La cour d'assises des Alpes-Maritimes a condamné Jack Sion, 79 ans, à 18 ans de réclusion criminelle pour trois viols par surprise, commis entre 2009 et 2015 à Nice. Ce jugement en appel, rendu après cinq jours de débats, alourdit considérablement la peine de première instance qui était de 8 ans de prison.
Un stratagème élaboré
Pendant plus de dix ans, Jack Sion s'est fait passer pour Anthony Laroche, un jeune architecte d'intérieur trentenaire, en utilisant des photos volées sur Internet. Ce faux profil lui a permis d'attirer des centaines de femmes sur les sites de rencontres. Les plaignantes ont décrit un homme cultivé, charmant et attentif, qui instaurait une relation de confiance avant de les inviter chez lui.
Le scénario du rendez-vous
Les rencontres se déroulaient toujours de la même manière : une porte entrouverte, un appartement plongé dans le noir, les femmes invitées à se déshabiller et à se bander les yeux avant d'être guidées vers la chambre. Après l'acte sexuel, certaines vivaient un cauchemar, d'autres croyaient au début d'une belle histoire.
La défense de l'accusé
Interrogé par la présidente, Jack Sion a maintenu n'avoir eu aucune conscience d'agir illicitement. Selon lui, les relations étaient consenties et pouvaient s'arrêter à tout moment. Il a parlé d'une quête amoureuse piquante, tout en reconnaissant avoir joué avec le feu.

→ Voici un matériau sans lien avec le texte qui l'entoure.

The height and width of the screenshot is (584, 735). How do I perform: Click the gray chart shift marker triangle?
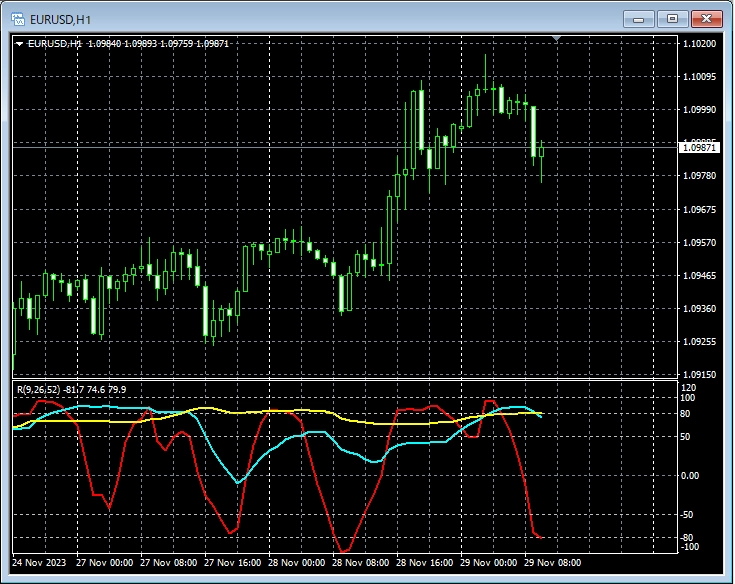point(558,39)
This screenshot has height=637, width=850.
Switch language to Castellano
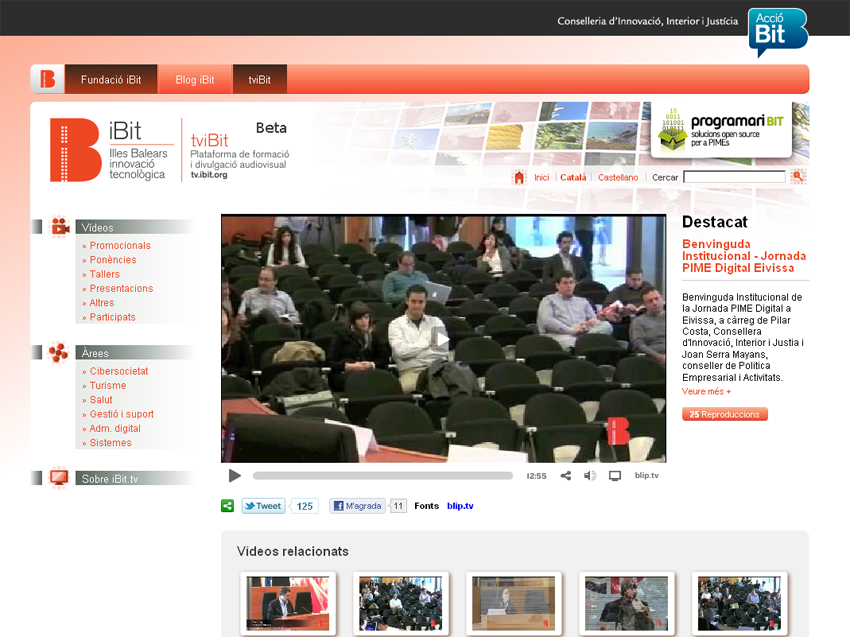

Les réquisitions et les plaidoiries
L'avocat général a requis 18 ans de réclusion, soulignant que le consentement n'était pas libre et éclairé en raison de la surprise. Les avocats des parties civiles ont dénoncé une manipulation méthodique et une exploitation des vulnérabilités. La défense, quant à elle, a plaidé qu'il s'agissait d'une proposition insolite mais jamais imposée, et que le crime de viol ne pouvait être subjectif.
Une peine alourdie
La cour d'assises a suivi les réquisitions, condamnant Jack Sion à 18 ans de réclusion criminelle, soit dix ans de plus que la peine prononcée en première instance par la cour criminelle de l'Hérault. Ce jugement marque une étape importante dans la reconnaissance des viols par surprise, une infraction encore peu médiatisée.